Portal Tributário Obras Eletrônicas Cadastre-se Tributos Boletim Downloads

Tamanho do Texto + | tamanho do texto -

A difícil tributação do comércio eletrônico brasileiro

 Luiz Henrique Rodrigues Bento  e  Rodolfo Resende Margherito (*) - 08.12.2014 

Sabemos que evolução da ciência jurídica nem sempre acompanha a evolução social. Cabe aos operadores jurídicos raciocinar a solução dos casos concretos, tendo por base o direito posto que se apresenta em sua época. A internet como grande mudança do mundo, iniciada no século anterior e propagada no atual, vem trazendo mudanças radicais em conceitos fundamentais aos operadores jurídicos de todos os segmentos. O campo do direito tributário, por exemplo, se apresenta bastante fértil para novas teses e discussões. Questões como domicílio fiscal, estabelecimento permanente; competência e jurisdição tributária; hipóteses da não tributação; proteção da propriedade intelectual, entre outros, sobre os quais se alicerçam os sistemas jurídicos em geral, estão abalados.

----

**Tarefas:**
a) No artigo sobre tributação do comércio eletrônico, qual campo do direito é apontado como bastante fértil para novas teses e discussões?
b) Transcreva do artigo sobre tributação do comércio eletrônico o trecho que começa em "Sabemos que evolução" e termina em "geral, estão abalados.", incluindo ambos os limites.
c) Converta em lista o parágrafo do artigo sobre tributação do comércio eletrônico iniciado por "Sabemos que evolução da ciência jurídica", preservando os fatos principais.

**Amostra dos dados:**
----

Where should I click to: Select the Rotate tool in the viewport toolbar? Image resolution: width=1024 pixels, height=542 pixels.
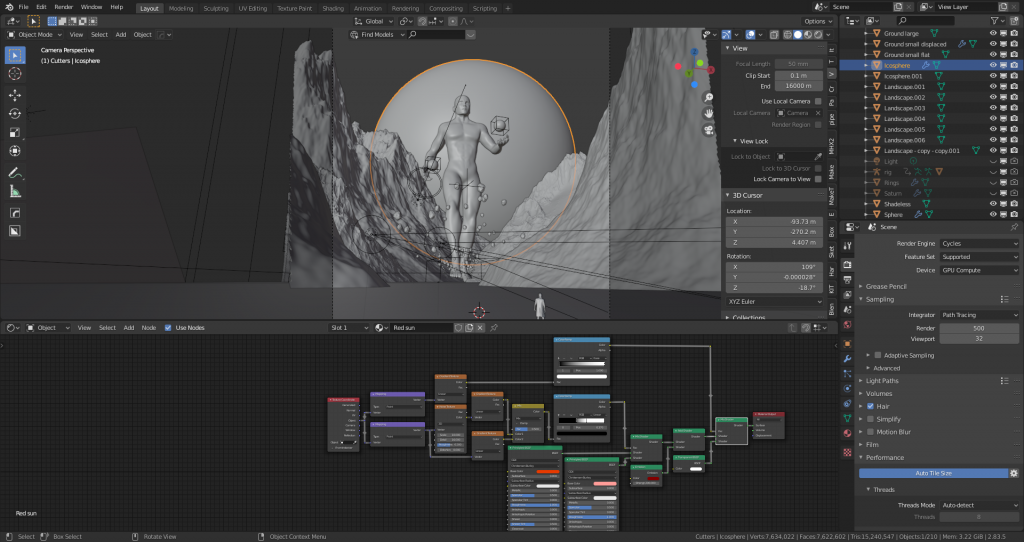16,114
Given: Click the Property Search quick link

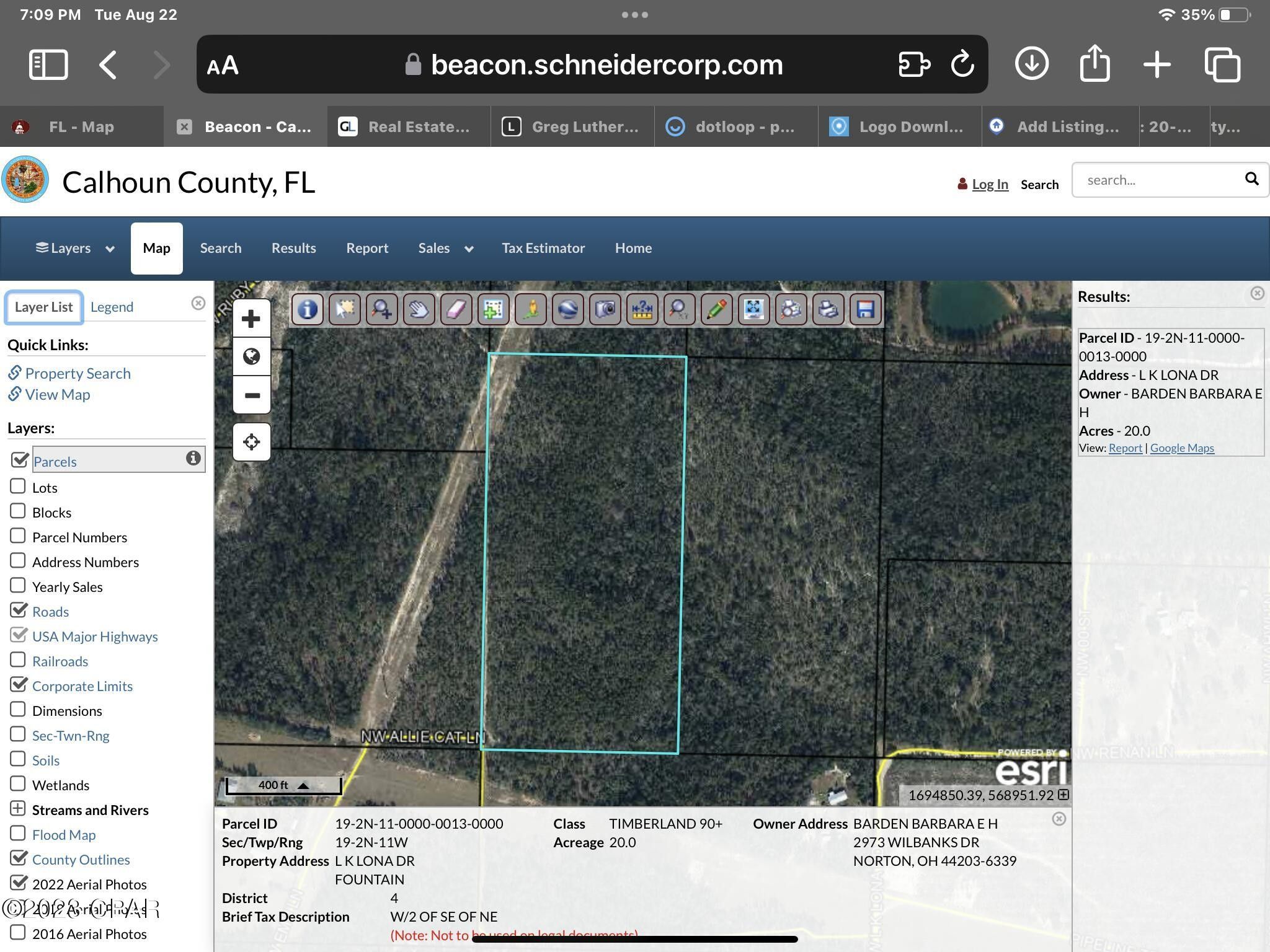Looking at the screenshot, I should (x=78, y=373).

----

**Respostas por tarefa:**
a) O campo do direito tributário.

b)
Sabemos que evolução da ciência jurídica nem sempre acompanha a evolução social. Cabe aos operadores jurídicos raciocinar a solução dos casos concretos, tendo por base o direito posto que se apresenta em sua época. A internet como grande mudança do mundo, iniciada no século anterior e propagada no atual, vem trazendo mudanças radicais em conceitos fundamentais aos operadores jurídicos de todos os segmentos. O campo do direito tributário, por exemplo, se apresenta bastante fértil para novas teses e discussões. Questões como domicílio fiscal, estabelecimento permanente; competência e jurisdição tributária; hipóteses da não tributação; proteção da propriedade intelectual, entre outros, sobre os quais se alicerçam os sistemas jurídicos em geral, estão abalados.

c)
- A evolução da ciência jurídica nem sempre acompanha a evolução social.
- Cabe aos operadores jurídicos resolver os casos concretos com base no direito posto de sua época.
- A internet, iniciada no século anterior e propagada no atual, vem mudando radicalmente conceitos fundamentais para os operadores jurídicos de todos os segmentos.
- O direito tributário é um campo bastante fértil para novas teses e discussões.
- Estão abalados temas que sustentam os sistemas jurídicos em geral:
  - domicílio fiscal;
  - estabelecimento permanente;
  - competência e jurisdição tributária;
  - hipóteses da não tributação;
  - proteção da propriedade intelectual, entre outros.